#### TASK INPUT
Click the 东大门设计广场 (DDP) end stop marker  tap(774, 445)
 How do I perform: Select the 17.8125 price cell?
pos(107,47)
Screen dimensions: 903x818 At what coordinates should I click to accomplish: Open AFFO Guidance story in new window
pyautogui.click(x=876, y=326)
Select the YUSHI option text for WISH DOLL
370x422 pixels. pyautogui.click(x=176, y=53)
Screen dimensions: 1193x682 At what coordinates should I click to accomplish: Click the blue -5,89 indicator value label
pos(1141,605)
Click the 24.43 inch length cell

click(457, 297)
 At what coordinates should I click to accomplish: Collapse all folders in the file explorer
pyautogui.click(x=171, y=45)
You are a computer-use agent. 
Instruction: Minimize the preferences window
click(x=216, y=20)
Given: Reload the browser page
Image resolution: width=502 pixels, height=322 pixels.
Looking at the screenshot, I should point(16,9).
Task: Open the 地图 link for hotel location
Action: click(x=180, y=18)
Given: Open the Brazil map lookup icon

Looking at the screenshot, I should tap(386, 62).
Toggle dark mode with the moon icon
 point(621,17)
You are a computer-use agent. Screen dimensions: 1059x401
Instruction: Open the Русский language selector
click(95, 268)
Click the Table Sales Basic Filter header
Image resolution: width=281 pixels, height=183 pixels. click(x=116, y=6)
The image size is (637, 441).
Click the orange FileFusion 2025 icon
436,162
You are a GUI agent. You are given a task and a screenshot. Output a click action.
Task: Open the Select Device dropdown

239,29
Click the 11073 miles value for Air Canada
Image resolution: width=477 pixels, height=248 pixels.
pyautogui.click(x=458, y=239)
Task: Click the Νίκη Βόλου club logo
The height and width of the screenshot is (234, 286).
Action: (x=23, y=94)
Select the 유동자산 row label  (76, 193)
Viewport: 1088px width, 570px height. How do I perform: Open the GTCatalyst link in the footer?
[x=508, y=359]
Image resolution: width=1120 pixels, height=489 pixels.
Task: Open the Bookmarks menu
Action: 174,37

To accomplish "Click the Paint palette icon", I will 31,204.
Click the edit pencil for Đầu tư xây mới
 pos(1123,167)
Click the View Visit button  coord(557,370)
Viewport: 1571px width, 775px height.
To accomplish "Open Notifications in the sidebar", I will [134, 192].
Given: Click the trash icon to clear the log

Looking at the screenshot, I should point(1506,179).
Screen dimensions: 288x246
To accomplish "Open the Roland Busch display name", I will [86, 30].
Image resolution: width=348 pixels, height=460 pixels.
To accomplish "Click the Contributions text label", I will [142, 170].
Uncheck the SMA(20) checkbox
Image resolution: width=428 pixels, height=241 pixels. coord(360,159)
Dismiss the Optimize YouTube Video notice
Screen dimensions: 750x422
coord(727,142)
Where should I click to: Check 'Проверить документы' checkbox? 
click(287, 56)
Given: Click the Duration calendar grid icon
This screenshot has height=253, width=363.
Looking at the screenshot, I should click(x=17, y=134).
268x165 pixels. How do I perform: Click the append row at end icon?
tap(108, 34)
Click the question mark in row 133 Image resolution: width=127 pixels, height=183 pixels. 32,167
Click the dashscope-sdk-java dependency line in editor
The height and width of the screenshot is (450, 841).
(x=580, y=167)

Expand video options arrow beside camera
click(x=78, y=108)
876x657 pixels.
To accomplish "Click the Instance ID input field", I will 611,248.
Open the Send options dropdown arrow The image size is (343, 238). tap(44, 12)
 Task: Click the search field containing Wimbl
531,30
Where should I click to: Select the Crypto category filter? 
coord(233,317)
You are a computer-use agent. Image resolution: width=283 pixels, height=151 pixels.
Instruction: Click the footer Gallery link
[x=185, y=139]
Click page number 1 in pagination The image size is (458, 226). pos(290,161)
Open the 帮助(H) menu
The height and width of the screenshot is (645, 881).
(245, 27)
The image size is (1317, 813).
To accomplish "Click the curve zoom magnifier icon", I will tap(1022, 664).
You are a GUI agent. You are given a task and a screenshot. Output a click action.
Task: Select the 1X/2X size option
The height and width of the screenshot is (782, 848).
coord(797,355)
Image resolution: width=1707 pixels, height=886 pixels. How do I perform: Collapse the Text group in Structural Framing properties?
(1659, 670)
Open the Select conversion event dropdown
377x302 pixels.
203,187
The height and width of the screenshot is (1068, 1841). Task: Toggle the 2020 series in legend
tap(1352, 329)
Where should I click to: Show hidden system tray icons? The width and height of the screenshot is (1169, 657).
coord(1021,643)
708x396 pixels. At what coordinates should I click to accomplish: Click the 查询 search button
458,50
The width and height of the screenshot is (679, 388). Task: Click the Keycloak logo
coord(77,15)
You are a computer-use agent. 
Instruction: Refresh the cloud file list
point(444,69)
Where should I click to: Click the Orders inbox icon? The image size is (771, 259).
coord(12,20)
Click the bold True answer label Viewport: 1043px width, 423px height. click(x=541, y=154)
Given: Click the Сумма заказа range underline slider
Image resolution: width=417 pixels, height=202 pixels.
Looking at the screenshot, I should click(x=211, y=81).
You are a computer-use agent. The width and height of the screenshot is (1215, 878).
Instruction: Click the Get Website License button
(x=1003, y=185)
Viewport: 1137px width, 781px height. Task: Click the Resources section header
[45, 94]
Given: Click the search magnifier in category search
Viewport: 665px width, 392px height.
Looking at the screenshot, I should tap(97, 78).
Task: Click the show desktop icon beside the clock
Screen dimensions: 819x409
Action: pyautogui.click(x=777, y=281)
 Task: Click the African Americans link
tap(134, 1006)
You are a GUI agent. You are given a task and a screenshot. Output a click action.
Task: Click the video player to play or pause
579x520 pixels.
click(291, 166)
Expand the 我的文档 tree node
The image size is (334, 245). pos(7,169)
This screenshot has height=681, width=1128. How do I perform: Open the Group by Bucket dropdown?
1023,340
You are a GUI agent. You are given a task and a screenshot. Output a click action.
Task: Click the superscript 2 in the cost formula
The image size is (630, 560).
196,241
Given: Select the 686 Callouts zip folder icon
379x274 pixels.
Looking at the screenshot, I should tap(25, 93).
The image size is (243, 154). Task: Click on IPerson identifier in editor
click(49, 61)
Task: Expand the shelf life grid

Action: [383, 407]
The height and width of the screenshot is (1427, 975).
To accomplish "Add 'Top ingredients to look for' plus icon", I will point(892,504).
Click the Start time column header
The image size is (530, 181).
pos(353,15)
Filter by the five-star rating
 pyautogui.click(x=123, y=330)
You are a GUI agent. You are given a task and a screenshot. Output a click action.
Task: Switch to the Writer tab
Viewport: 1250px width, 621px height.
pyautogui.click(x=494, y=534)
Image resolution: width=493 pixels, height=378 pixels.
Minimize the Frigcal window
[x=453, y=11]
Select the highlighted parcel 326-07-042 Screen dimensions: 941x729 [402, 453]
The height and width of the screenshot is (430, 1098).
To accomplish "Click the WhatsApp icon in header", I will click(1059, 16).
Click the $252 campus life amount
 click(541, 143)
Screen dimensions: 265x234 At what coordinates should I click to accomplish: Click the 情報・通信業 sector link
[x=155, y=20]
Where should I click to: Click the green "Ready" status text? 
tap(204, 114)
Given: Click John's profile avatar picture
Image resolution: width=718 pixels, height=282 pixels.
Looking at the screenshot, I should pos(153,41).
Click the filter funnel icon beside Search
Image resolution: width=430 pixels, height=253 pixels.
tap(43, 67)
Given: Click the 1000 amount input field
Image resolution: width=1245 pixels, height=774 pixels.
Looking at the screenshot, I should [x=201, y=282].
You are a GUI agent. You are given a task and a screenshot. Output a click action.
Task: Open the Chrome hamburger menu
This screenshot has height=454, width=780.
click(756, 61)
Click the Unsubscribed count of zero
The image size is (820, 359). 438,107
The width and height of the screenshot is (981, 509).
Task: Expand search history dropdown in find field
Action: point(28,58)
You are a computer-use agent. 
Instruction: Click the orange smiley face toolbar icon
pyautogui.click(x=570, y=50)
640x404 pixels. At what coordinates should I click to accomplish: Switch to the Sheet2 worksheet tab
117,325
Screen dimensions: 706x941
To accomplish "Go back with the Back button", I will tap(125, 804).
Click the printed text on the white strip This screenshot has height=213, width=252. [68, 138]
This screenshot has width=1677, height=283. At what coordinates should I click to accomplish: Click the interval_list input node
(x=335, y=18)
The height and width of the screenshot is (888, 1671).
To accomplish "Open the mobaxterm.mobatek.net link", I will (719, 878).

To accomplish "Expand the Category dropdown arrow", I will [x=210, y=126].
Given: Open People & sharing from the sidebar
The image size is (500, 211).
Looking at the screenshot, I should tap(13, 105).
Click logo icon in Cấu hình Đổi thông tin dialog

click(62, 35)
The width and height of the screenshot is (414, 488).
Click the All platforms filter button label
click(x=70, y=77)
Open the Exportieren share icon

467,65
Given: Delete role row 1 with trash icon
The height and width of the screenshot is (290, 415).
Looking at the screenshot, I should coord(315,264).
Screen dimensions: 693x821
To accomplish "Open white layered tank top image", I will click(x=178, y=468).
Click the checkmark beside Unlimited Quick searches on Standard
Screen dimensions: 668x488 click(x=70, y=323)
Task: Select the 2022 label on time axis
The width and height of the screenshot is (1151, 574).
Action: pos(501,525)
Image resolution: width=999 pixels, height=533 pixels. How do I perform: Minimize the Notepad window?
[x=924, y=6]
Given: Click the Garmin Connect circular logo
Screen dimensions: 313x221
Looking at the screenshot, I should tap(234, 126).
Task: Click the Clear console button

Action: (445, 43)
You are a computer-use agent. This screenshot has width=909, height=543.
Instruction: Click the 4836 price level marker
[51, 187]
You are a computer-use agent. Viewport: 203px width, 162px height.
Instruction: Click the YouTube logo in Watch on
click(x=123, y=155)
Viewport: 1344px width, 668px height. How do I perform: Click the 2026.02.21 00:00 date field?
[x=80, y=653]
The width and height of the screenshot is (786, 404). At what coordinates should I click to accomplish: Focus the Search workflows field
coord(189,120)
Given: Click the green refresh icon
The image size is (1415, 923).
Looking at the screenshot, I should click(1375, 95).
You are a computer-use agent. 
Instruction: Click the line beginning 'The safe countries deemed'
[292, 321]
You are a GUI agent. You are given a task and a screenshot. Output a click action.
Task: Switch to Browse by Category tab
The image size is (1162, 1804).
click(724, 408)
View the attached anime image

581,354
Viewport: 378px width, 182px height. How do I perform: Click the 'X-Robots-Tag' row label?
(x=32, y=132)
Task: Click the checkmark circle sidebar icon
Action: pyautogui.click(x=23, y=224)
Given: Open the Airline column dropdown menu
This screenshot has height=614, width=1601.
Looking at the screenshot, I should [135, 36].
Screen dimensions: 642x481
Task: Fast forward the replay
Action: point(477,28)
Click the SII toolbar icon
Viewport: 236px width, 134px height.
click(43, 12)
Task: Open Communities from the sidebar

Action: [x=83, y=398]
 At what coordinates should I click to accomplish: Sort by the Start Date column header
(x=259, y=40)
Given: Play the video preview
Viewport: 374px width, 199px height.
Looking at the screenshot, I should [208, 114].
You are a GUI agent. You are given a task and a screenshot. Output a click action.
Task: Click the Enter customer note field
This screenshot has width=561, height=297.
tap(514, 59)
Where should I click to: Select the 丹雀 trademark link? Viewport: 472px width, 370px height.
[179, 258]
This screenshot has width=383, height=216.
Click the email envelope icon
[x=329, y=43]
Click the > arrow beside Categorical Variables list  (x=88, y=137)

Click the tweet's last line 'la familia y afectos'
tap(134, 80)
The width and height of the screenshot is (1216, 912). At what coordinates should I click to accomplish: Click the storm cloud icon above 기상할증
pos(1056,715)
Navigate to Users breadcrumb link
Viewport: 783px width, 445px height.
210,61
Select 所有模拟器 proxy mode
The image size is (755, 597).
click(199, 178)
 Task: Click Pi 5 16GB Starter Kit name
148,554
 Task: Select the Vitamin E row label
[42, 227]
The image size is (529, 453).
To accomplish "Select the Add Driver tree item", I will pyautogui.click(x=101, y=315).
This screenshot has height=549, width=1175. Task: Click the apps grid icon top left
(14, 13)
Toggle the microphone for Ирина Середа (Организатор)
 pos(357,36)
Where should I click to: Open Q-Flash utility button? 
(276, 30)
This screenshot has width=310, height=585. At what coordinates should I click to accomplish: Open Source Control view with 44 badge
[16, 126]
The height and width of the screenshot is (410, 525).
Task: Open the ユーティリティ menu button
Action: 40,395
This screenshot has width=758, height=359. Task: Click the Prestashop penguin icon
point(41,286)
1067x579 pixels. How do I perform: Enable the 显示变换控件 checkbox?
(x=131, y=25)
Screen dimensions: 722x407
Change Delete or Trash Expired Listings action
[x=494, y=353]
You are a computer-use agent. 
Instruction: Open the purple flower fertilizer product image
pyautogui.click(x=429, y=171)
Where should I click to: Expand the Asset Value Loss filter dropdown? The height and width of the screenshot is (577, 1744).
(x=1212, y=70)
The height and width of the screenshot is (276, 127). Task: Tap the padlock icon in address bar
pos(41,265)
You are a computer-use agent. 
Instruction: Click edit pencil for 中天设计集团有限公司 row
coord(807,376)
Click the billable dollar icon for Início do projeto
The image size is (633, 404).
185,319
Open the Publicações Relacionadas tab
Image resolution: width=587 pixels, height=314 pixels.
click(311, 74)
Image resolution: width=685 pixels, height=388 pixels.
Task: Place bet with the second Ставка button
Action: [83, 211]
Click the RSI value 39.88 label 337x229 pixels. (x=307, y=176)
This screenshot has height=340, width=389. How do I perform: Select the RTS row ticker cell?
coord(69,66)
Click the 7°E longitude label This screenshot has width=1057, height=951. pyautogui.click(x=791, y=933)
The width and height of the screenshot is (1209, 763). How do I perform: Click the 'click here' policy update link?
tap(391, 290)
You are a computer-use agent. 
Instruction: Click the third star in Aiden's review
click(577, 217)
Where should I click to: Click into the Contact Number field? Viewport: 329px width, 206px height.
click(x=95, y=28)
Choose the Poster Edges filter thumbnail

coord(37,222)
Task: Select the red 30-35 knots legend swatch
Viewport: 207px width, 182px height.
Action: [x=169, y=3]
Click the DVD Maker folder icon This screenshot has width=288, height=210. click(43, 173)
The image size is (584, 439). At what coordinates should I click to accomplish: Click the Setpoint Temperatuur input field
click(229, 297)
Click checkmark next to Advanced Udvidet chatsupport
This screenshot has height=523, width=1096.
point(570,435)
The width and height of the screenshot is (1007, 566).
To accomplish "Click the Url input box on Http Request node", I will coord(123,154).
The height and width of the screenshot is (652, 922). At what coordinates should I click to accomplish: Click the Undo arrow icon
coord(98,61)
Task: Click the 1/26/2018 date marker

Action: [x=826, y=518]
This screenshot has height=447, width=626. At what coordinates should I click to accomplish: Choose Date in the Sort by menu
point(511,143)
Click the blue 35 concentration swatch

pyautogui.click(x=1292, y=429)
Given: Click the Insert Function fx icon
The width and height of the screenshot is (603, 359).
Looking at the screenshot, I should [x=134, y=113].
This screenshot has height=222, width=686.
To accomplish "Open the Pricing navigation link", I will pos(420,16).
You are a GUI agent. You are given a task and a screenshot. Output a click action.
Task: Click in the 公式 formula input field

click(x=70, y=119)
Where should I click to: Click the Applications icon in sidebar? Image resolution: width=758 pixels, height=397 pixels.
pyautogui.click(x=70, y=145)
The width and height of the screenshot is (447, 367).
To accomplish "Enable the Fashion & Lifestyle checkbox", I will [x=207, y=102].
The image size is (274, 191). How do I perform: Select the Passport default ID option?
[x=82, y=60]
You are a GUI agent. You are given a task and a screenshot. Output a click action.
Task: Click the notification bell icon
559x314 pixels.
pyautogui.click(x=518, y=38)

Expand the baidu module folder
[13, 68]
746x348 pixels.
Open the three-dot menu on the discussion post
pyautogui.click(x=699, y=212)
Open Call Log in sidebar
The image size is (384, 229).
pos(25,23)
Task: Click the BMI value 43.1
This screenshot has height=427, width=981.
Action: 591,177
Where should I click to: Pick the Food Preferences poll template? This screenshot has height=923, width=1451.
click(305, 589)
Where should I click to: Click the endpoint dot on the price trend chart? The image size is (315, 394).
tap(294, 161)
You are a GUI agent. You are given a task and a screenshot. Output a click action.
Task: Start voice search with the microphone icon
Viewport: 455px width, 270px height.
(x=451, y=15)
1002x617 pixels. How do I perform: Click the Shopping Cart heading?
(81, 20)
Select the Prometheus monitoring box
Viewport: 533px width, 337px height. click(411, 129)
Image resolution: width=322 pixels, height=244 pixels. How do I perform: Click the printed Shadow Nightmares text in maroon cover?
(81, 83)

#### REQUIRED WORK
Print, without alteration, only the lines above between the one holding "The width and height of the screenshot is (447, 367)." and the one holding "746x348 pixels.", inclusive.

#### OUTPUT OF THE EXERCISE
The width and height of the screenshot is (447, 367).
To accomplish "Enable the Fashion & Lifestyle checkbox", I will [x=207, y=102].
The image size is (274, 191). How do I perform: Select the Passport default ID option?
[x=82, y=60]
You are a GUI agent. You are given a task and a screenshot. Output a click action.
Task: Click the notification bell icon
559x314 pixels.
pyautogui.click(x=518, y=38)

Expand the baidu module folder
[13, 68]
746x348 pixels.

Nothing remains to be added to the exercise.